→ What to produce: Whenever a line of the entries below holds the string "agent", copy that line and return it.

··· Provided data

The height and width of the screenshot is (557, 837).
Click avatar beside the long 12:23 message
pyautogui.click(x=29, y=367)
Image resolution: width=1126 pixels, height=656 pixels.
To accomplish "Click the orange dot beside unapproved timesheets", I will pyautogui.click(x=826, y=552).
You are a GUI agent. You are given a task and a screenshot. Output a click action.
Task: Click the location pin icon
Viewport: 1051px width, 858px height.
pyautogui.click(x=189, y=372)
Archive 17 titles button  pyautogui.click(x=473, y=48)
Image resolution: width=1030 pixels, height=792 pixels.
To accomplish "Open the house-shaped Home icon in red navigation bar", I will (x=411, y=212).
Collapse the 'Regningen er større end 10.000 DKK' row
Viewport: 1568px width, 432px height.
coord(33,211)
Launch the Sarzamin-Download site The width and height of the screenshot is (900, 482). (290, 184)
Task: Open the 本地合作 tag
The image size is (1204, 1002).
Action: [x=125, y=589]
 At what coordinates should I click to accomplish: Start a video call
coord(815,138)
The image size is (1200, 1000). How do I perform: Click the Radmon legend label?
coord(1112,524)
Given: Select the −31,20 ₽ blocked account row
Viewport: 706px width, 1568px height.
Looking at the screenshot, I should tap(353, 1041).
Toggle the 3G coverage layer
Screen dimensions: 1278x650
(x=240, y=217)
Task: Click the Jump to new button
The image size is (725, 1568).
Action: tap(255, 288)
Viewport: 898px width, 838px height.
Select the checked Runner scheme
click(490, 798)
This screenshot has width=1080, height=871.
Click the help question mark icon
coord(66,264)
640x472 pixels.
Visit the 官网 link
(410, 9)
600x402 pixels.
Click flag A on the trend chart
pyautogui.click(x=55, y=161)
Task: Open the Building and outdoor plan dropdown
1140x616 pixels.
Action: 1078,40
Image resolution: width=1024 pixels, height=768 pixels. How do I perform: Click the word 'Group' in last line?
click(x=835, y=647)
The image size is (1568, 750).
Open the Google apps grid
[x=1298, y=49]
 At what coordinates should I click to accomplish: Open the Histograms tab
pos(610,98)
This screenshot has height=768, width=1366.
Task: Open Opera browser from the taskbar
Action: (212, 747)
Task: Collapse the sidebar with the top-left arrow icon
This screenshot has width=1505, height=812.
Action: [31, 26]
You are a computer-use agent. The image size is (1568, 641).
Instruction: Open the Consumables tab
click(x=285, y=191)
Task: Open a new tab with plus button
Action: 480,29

······

→ Response to the task:
You are a GUI agent. You are given a task and a screenshot. Output a click action.
You are a computer-use agent. The image size is (1568, 641).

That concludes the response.